What the exercise asks
Using the data that follows, return exactly the lines from the one that contains "Nous contacter (965, 1715)" through the one that contains "Mejores Tours (599, 2158)", ends included.

Data to use
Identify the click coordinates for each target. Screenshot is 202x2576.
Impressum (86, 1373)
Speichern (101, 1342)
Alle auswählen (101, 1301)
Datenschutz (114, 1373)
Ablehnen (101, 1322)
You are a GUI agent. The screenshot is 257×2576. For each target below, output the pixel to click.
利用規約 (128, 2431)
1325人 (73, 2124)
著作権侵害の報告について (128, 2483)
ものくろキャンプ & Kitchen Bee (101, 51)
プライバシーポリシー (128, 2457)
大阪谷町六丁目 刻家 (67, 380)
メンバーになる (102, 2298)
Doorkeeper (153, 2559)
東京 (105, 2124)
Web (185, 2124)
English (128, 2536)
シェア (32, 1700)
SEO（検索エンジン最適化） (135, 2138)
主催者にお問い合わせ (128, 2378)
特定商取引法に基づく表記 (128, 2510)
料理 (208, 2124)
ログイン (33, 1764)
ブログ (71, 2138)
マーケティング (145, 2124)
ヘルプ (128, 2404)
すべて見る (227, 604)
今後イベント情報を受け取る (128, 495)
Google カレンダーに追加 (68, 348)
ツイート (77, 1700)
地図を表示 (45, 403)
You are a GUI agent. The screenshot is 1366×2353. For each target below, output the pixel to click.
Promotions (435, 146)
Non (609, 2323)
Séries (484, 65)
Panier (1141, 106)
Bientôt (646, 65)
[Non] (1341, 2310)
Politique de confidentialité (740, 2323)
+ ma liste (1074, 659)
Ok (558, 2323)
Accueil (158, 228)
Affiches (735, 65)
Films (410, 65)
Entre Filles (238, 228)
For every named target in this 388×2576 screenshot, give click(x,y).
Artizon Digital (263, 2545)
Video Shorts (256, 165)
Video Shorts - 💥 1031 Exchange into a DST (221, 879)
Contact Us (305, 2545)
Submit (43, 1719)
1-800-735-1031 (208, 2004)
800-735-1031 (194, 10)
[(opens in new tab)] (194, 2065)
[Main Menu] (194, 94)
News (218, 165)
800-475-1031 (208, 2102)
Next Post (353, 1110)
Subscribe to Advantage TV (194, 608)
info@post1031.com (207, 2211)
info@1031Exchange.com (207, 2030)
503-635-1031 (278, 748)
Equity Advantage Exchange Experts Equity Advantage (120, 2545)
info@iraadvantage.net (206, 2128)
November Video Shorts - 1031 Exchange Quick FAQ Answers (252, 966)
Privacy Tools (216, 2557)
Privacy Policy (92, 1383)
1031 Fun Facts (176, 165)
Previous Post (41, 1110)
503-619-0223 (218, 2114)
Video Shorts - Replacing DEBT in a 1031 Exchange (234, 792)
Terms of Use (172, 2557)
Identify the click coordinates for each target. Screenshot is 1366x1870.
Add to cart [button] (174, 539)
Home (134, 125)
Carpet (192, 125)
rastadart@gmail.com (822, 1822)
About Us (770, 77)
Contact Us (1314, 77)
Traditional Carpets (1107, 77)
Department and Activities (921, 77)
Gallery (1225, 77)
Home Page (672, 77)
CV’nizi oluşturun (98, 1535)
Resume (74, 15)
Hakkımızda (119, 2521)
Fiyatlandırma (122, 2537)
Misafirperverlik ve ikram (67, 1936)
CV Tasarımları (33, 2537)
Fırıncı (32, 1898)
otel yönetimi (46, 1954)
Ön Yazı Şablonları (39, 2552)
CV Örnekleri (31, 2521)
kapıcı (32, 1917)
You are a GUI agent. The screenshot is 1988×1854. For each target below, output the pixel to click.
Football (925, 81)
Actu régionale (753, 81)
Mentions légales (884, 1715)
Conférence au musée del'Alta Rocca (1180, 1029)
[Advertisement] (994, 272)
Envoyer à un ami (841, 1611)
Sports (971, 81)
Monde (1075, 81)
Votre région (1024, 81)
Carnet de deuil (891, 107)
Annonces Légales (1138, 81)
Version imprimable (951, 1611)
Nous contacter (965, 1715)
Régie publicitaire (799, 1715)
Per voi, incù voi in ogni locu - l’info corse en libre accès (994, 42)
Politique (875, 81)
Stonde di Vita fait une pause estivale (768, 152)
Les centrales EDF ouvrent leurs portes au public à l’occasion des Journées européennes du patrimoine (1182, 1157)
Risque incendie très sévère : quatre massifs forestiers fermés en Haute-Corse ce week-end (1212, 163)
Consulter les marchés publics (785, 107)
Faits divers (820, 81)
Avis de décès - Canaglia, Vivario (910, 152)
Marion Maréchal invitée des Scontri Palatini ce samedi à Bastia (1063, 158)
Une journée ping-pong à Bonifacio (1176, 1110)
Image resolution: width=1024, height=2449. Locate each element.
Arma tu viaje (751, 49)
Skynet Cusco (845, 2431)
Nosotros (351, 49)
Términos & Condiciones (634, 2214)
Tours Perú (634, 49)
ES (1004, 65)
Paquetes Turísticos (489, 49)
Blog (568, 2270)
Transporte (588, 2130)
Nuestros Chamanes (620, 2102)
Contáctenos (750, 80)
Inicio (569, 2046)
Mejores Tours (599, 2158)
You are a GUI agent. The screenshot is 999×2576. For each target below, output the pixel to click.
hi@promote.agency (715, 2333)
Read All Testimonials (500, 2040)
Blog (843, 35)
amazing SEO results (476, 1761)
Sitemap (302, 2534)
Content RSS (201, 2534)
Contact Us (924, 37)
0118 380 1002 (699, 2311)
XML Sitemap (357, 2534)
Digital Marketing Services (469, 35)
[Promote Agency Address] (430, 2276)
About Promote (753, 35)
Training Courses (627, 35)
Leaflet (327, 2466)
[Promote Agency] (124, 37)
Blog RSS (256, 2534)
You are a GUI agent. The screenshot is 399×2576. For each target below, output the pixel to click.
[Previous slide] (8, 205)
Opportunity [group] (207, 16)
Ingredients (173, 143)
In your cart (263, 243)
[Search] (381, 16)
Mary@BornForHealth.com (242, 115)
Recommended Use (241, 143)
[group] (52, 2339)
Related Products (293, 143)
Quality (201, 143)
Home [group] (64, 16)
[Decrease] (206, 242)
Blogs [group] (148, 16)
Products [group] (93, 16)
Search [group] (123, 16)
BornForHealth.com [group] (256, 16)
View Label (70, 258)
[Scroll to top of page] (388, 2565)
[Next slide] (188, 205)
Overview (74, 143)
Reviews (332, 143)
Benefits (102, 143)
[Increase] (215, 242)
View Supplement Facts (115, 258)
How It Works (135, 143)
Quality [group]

Result
Nous contacter (965, 1715)
Régie publicitaire (799, 1715)
Per voi, incù voi in ogni locu - l’info corse en libre accès (994, 42)
Politique (875, 81)
Stonde di Vita fait une pause estivale (768, 152)
Les centrales EDF ouvrent leurs portes au public à l’occasion des Journées européennes du patrimoine (1182, 1157)
Risque incendie très sévère : quatre massifs forestiers fermés en Haute-Corse ce week-end (1212, 163)
Consulter les marchés publics (785, 107)
Faits divers (820, 81)
Avis de décès - Canaglia, Vivario (910, 152)
Marion Maréchal invitée des Scontri Palatini ce samedi à Bastia (1063, 158)
Une journée ping-pong à Bonifacio (1176, 1110)
Image resolution: width=1024, height=2449. Locate each element.
Arma tu viaje (751, 49)
Skynet Cusco (845, 2431)
Nosotros (351, 49)
Términos & Condiciones (634, 2214)
Tours Perú (634, 49)
ES (1004, 65)
Paquetes Turísticos (489, 49)
Blog (568, 2270)
Transporte (588, 2130)
Nuestros Chamanes (620, 2102)
Contáctenos (750, 80)
Inicio (569, 2046)
Mejores Tours (599, 2158)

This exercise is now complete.